La literatura tiene su férrea necesidad, pero ama el juego. La necesidad suprapersonal sobrepasa a menudo el deseo y la voluntad del propio autor; a veces se quisiera decir algo por lo que tenemos mucho interés pero que el texto nos rechaza, o bien callar algo que el texto nos exige. En la fábula La radura [El claro del bosque] de Marisa Madieri, la pequeña Dafne quería contar sus vicisitudes personales eliminando el episodio del mirlo devorado por una serpiente, que perturbaba su encanto del mundo, pero se da cuenta de que no puede hacerlo.

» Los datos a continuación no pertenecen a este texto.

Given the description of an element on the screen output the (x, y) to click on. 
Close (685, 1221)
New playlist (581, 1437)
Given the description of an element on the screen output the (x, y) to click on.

La literatura ama sin embargo el juego, la libertad de inventar la vida como el barón de Munchhausen, de hacer incluso a la tragedia ligera como un globo de colores que se escapa de la mano y se va volando por su cuenta. Los poetas saben esconder la profundidad en la superficie, decía Hofmannsthal, disimular los abismos más inquietantes en la levedad de la sonrisa y de lo aparentemente fútil, como sucede en Sterne, haciendo sentir de este modo todavía más intensamente los vértigos de esa oscura vorágine. La literatura inventa el lenguaje, contraviene la gramática y la sintaxis, pero creando un nuevo orden; crea palabras, casi volviendo cada vez al origen de la vida, como Joáo Guimaráes Rosa en su Gran Sertón. Esta desenfadada libertad es quizás su mayor don.

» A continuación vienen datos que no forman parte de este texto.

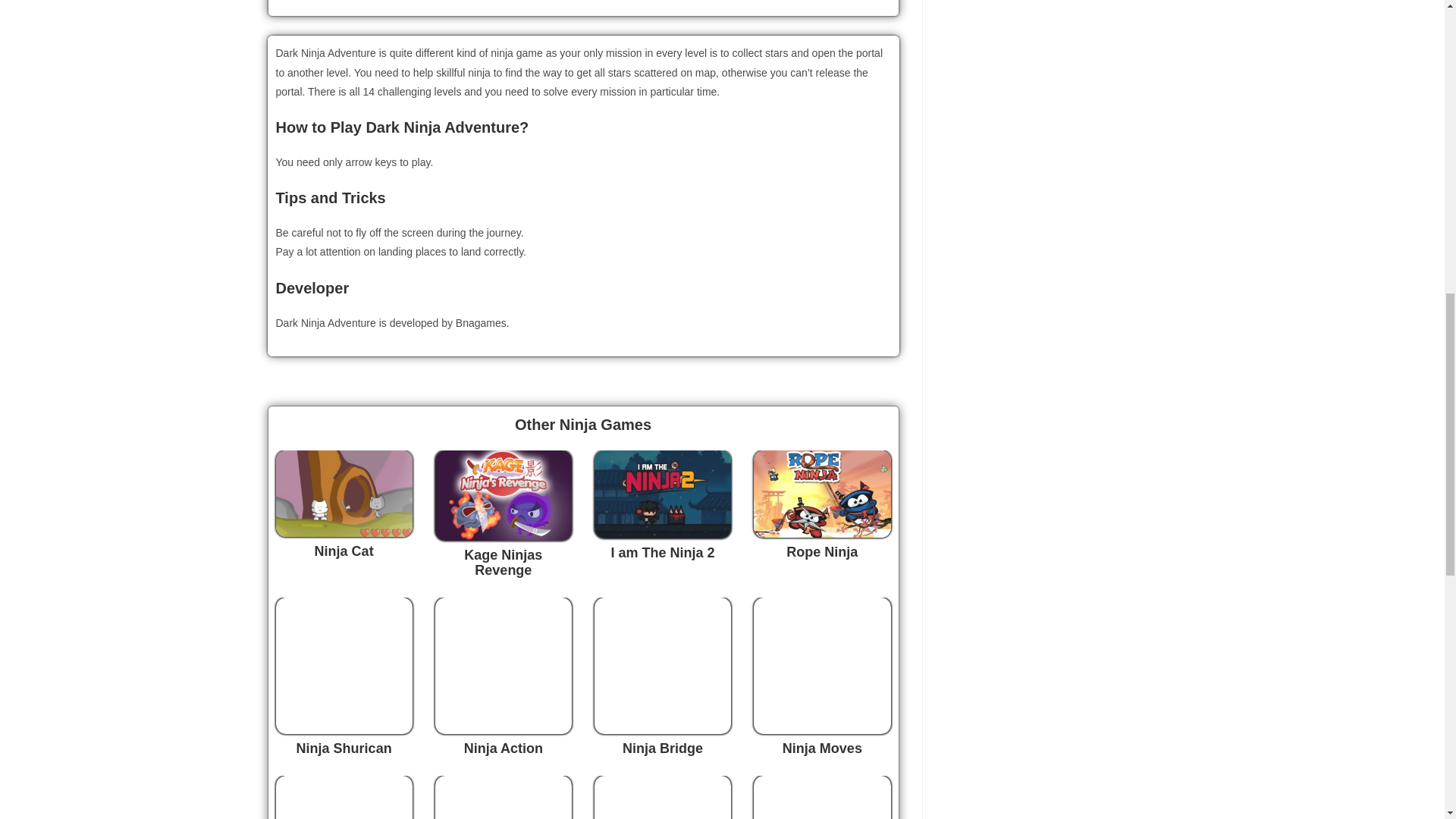
I am The Ninja 2 (662, 552)
Advertisement (1047, 98)
Ninja Cat (344, 550)
Ninja Moves (822, 748)
Ninja Action (503, 748)
Rope Ninja (821, 551)
Kage Ninjas Revenge (502, 562)
Ninja Shurican (344, 748)
Ninja Bridge (663, 748)
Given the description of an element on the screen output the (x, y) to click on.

Hay una irresponsabilidad que la literatura reivindica como su derecho inalienable y que protege de la insoportable seriedad de la vida, de sus deberes y sus atosigamientos, recordando que es necesario asistir a clase, pero también hacer novillos. La literatura nos enseña a reírnos de lo que se respeta y a respetar aquello de lo que nos reímos, como sucede en el colegio con algunos profesores venerados a los que se les toma el pelo con una cariñosa ironía y autoironía que es lo contrario del escarnio acre y presuntuoso. Esta resuelta soltura de la persona es una actitud clásica y la clasicidad hace libres, como dice un personaje de Fontane, el gran narrador prusiano del siglo XIX, porque proporciona un sentido del espesor y de la complejidad, pero también del absurdo y la vanidad de las cosas, enseñando a aceptarlas y a amarlas sin idolatrarlas.
Entre las muchas razones para estudiar las literaturas y las lenguas clásicas, no es la última lo gratuito de esas lenguas muertas, de sus perifrásticas, de sus subjuntivos y de todos esos esse videatur que parecen no servir para nada y que tal vez por eso mismo ayudan a comprender a los hombres con desilusionada benevolencia y sobre todo enseñan, con el orden del lenguaje, la moral correcta. Muchas barrabasadas nacen cuando se hacen chapuzas con el lenguaje y se pone el sujeto como acusativo o el complemento directo como nominativo, enredando los papeles y confundiendo las víctimas con los culpables, aboliendo distinciones y jerarquías en un embaucador revoltijo de conceptos y sentimientos que deforma la verdad. Tal vez, si aprendemos lo gratuito de todas esas proparoxítonas y properispómenas, o de aquel bendito paradigma del verbo hystemi, lo demás se nos dará por añadidura.